How to Apply Undercoating to Used Trucks?
Before applying undercoating to the underside of a used truck, you or an experienced professional will need to spend some time prepping the truck. Start by cleaning the underside of the truck with a pressure washer. Also use a degreaser to remove dirt trapped in oil. If you find rust underneath your truck, when applying a degreaser, you will need to remove the rust before applying undercoating. You can use a grinder and sandpaper to strip away any rust found underneath your truck. To create a smooth surface before applying the undercoating, paint and prime the underside of your truck. When all of these steps are completed successfully, finally apply the undercoating.
Different Types of Undercoating
There are different types of undercoating. When looking for the best undercoating for trucks, you should consider the following:
- Rubberized undercoating provides a soft, rubbery finish. Another advantage of rubberized undercoating is its ability to act as soundproofing.
- Water based undercoating is easy to apply. It is one of the most used undercoating from drivers who prefer to do their own undercoating. You may need to reapply water based undercoating more frequently than any other undercoating. Water based undercoating is easy to apply and dries quickly. It is an environmentally friendly undercoating.
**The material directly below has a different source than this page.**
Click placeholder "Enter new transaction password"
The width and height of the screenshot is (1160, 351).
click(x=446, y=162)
- Wax based undercoating is water repellent. It creates a thin and waxy film when it dries, and it does not harden completely. One of the advantages of wax based undercoating is that it does not drip. The wax also fills up any grooves and cracks in the underside of the car. Wax based undercoating may be difficult to remove.
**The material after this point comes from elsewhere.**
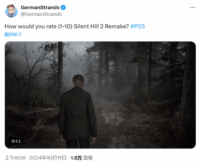Open the #PS5 hashtag
199x162 pixels.
137,26

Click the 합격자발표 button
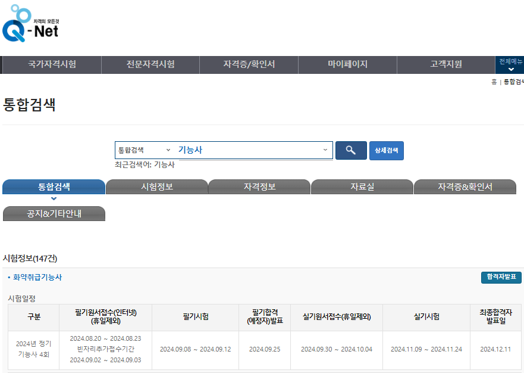tap(501, 277)
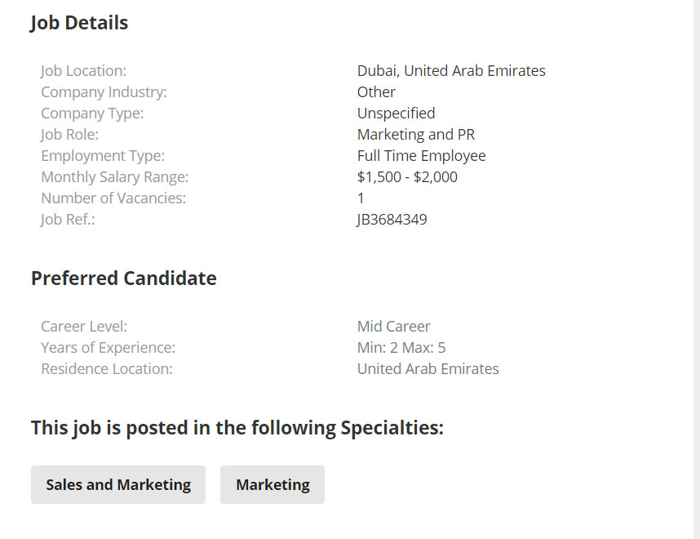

- Petroleum/oil based undercoating protects better against salt, grime and water. Oil undercoating will not chip. Oil undercoating is best done by a professional. Oil undercoating may need to be reapplied every year.
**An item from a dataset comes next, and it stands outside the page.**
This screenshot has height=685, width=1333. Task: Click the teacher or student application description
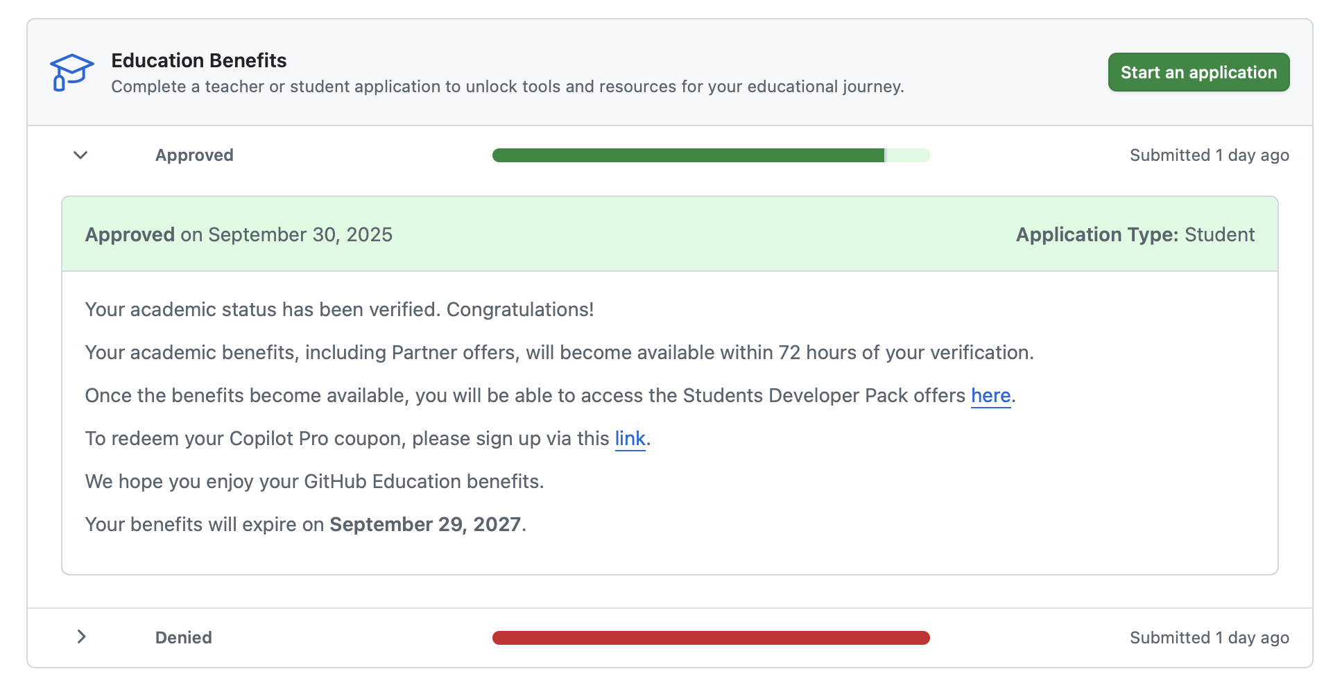[507, 87]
- Asphalt based undercoating is one of the strongest undercoating types available for trucks. It lasts longer than other types of undercoating. For vehicles used in difficult terrain, asphalt coating may be the best option as it handles well against rocks and dirt. It is also the thickest undercoating.
The bottom line, if you really enjoy your truck, you want to make sure it is taken care of as much as possible. You will want to do your research and maybe even talk to an experience professional about what the best undercoating for your truck is. This will help you keep your truck in good shape for many years to come.